The d-pawn threatens to take on e6 with the idea of moving forward to e7 and winning material by a

discovered check. If Black blocks this idea with 12 ... Qe7, he loses the exchange to the fork 13 Ng6 (1

point), while if Black plays 12 ... cxd5?, then 13 Bxd5 pins and wins the queen. (1 point)

The best defence is to strike back with 12 ... fxe5. After 13 dxe6 Qxf4 (13 ... Qe7 is met by 14 Ng6!

winning material) 14 Qxf4 exf4 15 e7+ Kh7 16 exf8Q Bxf8 White still wins an exchange, but this time

Black at least gets a pawn for it. (2 points)

Another line worth mentioning is 12 ... fxe5 13 dxe6 Qxf4 14 Qxf4 Rxf4 (instead of 14 ... exf4).

Here White can win by playing 15 e7+! followed by queening on e8. (2 points)

For Black

(2) 11 ... Qf7? puts the queen on an unfortunate square on the same diagonal as Whites bishop, and runs

into 12 d5!, as shown above (1 point). Instead, 11 ... Qe8! neutralizes Whites threats. (1 point)

(3)

Position after 12 Qg4

12 ... f5? doesnt take advantage of 12 Qg4?. Instead, 12 ... fxe5! (2 points) wins a pawn because of

the discovered attack on the knight on f4. White cannot answer with 13 dxe5 because he loses a piece to

13 ... Qxf4.

You have scored ____ out of 13 points.

Tactical Themes

Fork, Pin, Discovered Check, Promotion, Discovered Attack

Solutions to Game 9

K.Hanka-S.Keller

Bad Vilbel 2010

Queens Gambit Declined

1 d4 d5 2 Nf3 Nf6 3 c4 e6 4 Nc3 Be7 5 Bf4 0-0 6 e3 c5 7 Bd3 Nc6 8 0-0 b6 9 cxd5 Nxd5 10 Bg3 cxd4

11 Nxd4 Nxd4 12 exd4 Bb7 13 Be5 Rc8 14 Ne4 Nf6 15 Bxf6 Bxf6 16 Qh5 Bxd4 (*) 17 Nf6+ 1-0

For White

(1) 14 Ne4? gives Black the opportunity to win material with the very strong move 14 ... f6!. (2 points)

Blacks idea is to trap and win the bishop on g3 with ... f5 (gaining time attacking the knight) and then

... f4. Despite some counterattacking tries by White, theres no completely satisfactory defence and White

ends up losing some material. Lets consider the most natural lines:

a) Retreating the bishop doesnt save the piece: 15 Bg3 f5! with a double attack.

The pawn both attacks the knight and threatens to trap the bishop with 16 ... f4, so White must either

give up the bishop or the knight. (2 points)

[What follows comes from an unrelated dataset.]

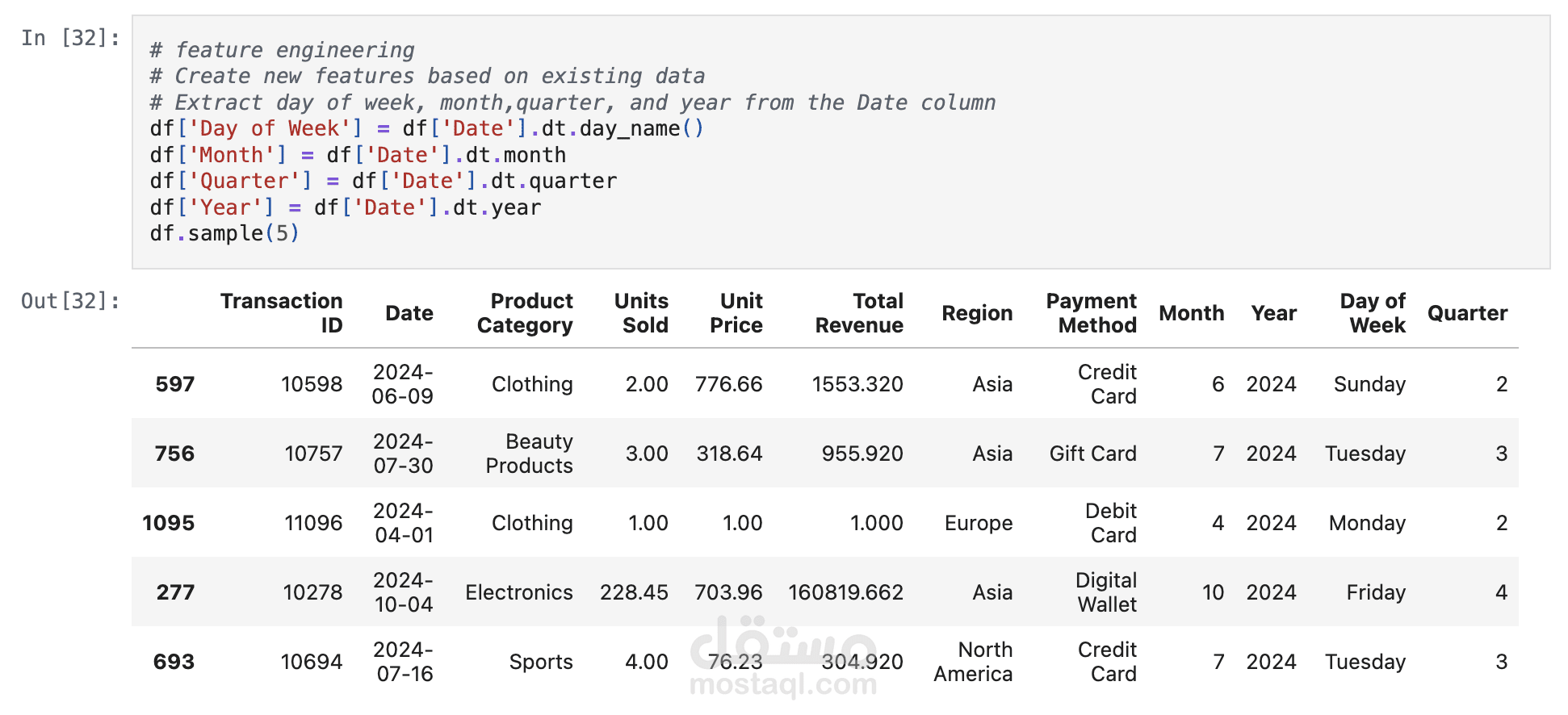Image resolution: width=1568 pixels, height=715 pixels.
Task: Click the Payment Method column header
Action: pos(1091,313)

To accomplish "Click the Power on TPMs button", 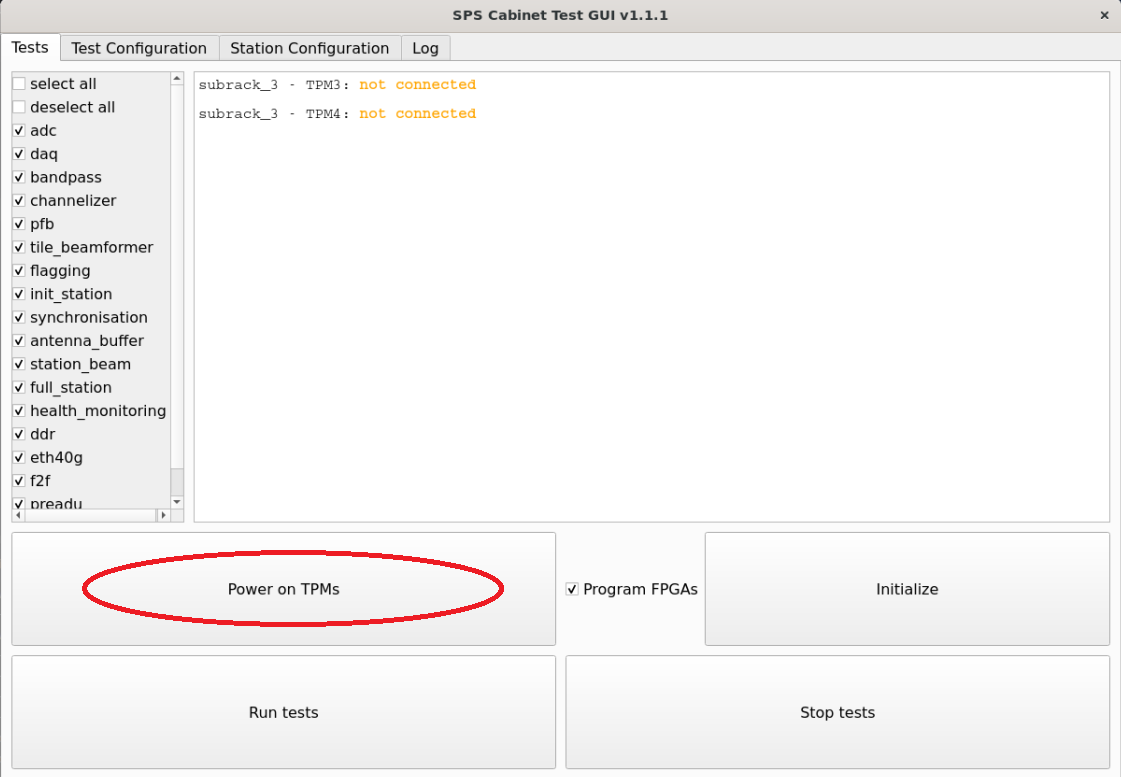I will [283, 589].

b) 15 Qh5 threatens a quick mate with 16 Ng5 fxg5 17 Qxh7+ Kf7 18 Bg6 mate. However, Black can

parry this threat simply with 15 ... g6!, at the same time attacking the knight and the queen. Thus, White

still loses a piece after 16 Nxf6+ Nxf6. (2 points)

c) 15 Ng5! fxg5 16 Qh5 is a tricky try, and Whites best chance.

Now, Black must not fall into the trap 16 ... g6?? because here 17 Bxg6! hxg6 18 Qxg6 is mate.

Instead, after 16 ... Rf5! 17 Bxf5 exf5 Black has won two pieces in exchange for a rook. (2 points)

White should safeguard the c3-knght in another way, for example with 14 Rc1 or 14 Qg4 g6 15 Rac1.

(2 points)

(2) 16 Qh5? works in the game but Black could have won a safe pawn with 16 ... Bxe4! 17 Bxe4 g6

followed by taking on d4 (1 point). A better option for White is 16 Nxf6+ Qxf6 17 Qh5 g6 18 Qe5. (1

point)

For Black

(3) 14 ... Nf6?

Instead of this knight retreat, Black can win material with 14 ... f6!, as demonstrated above. (2 points)

(4) 16..Bxd4? allowed a mate in two with the discovered attack 17 Nf6+!. Black missed the chance to

play 16 ... Bxe4! 17 Bxe4 g6!, as indicated above. (1 point)

You have scored ____ out of 13 points.

Tactical Themes

Trapped Piece, Double Attack, Discovered Attack

Solutions to Game 10

K.Sperkova-P.Hotar

Brno 2009

Vienna Game

1 e4 e5 2 Nc3 Nf6 3 f4 exf4 4 e5 Qe7 5 Qe2 Ng8 6 Nf3 Nc6 7 d4 d6 8 Bxf4 dxe5 9 dxe5 Qb4 10 Bc1

Bg4 11 e6 Bxe6 12 Ng5 Nd4 13 Qe4 0-0-0 (*) 14 Nxe6 Nf6 15 Qd3 Nxe6 16 Qc4 Nd4 17 Qd3 Bc5 18

a3 Rhe8+ 19 Be2 Qb6 0-1

For White

(1) 8 Bxf4?

8 Nd5!, attacking both the queen and the c7-pawn, is a much stronger choice. (2 points)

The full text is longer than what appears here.